Start of Block
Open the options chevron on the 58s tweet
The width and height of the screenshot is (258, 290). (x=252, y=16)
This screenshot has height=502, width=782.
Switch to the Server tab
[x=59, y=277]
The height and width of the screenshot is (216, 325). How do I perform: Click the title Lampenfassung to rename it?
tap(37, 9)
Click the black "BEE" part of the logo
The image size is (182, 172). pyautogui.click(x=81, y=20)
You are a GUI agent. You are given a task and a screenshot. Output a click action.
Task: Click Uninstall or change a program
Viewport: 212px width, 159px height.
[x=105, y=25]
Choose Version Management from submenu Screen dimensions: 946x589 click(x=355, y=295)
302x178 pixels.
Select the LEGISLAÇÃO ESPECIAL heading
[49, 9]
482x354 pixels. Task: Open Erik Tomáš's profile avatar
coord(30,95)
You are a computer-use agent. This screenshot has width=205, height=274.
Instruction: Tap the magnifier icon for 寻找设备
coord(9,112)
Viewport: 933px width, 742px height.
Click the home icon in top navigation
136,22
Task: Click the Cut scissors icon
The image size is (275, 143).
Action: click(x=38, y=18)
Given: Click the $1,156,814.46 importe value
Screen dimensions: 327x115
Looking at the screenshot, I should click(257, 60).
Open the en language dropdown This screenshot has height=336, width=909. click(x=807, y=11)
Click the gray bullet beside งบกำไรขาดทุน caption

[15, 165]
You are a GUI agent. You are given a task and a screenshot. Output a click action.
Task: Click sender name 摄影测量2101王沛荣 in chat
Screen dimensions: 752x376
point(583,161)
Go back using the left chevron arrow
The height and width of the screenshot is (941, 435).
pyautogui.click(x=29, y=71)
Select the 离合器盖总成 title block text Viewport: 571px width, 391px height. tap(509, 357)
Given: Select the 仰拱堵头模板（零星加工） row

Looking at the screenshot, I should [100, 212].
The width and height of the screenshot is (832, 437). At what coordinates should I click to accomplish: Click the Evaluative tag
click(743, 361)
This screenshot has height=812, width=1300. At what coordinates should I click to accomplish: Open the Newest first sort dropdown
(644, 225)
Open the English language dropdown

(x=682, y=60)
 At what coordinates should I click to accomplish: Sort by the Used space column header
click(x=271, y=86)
End of Block
» YOUR TASK
Output the records above in their entirety, exactly.

» FINISHED EXERCISE
Open the options chevron on the 58s tweet
The width and height of the screenshot is (258, 290). (x=252, y=16)
This screenshot has height=502, width=782.
Switch to the Server tab
[x=59, y=277]
The height and width of the screenshot is (216, 325). How do I perform: Click the title Lampenfassung to rename it?
tap(37, 9)
Click the black "BEE" part of the logo
The image size is (182, 172). pyautogui.click(x=81, y=20)
You are a GUI agent. You are given a task and a screenshot. Output a click action.
Task: Click Uninstall or change a program
Viewport: 212px width, 159px height.
[x=105, y=25]
Choose Version Management from submenu Screen dimensions: 946x589 click(x=355, y=295)
302x178 pixels.
Select the LEGISLAÇÃO ESPECIAL heading
[49, 9]
482x354 pixels. Task: Open Erik Tomáš's profile avatar
coord(30,95)
You are a computer-use agent. This screenshot has width=205, height=274.
Instruction: Tap the magnifier icon for 寻找设备
coord(9,112)
Viewport: 933px width, 742px height.
Click the home icon in top navigation
136,22
Task: Click the Cut scissors icon
The image size is (275, 143).
Action: click(x=38, y=18)
Given: Click the $1,156,814.46 importe value
Screen dimensions: 327x115
Looking at the screenshot, I should click(257, 60).
Open the en language dropdown This screenshot has height=336, width=909. click(x=807, y=11)
Click the gray bullet beside งบกำไรขาดทุน caption

[15, 165]
You are a GUI agent. You are given a task and a screenshot. Output a click action.
Task: Click sender name 摄影测量2101王沛荣 in chat
Screen dimensions: 752x376
point(583,161)
Go back using the left chevron arrow
The height and width of the screenshot is (941, 435).
pyautogui.click(x=29, y=71)
Select the 离合器盖总成 title block text Viewport: 571px width, 391px height. tap(509, 357)
Given: Select the 仰拱堵头模板（零星加工） row

Looking at the screenshot, I should [100, 212].
The width and height of the screenshot is (832, 437). At what coordinates should I click to accomplish: Click the Evaluative tag
click(743, 361)
This screenshot has height=812, width=1300. At what coordinates should I click to accomplish: Open the Newest first sort dropdown
(644, 225)
Open the English language dropdown

(x=682, y=60)
 At what coordinates should I click to accomplish: Sort by the Used space column header
click(x=271, y=86)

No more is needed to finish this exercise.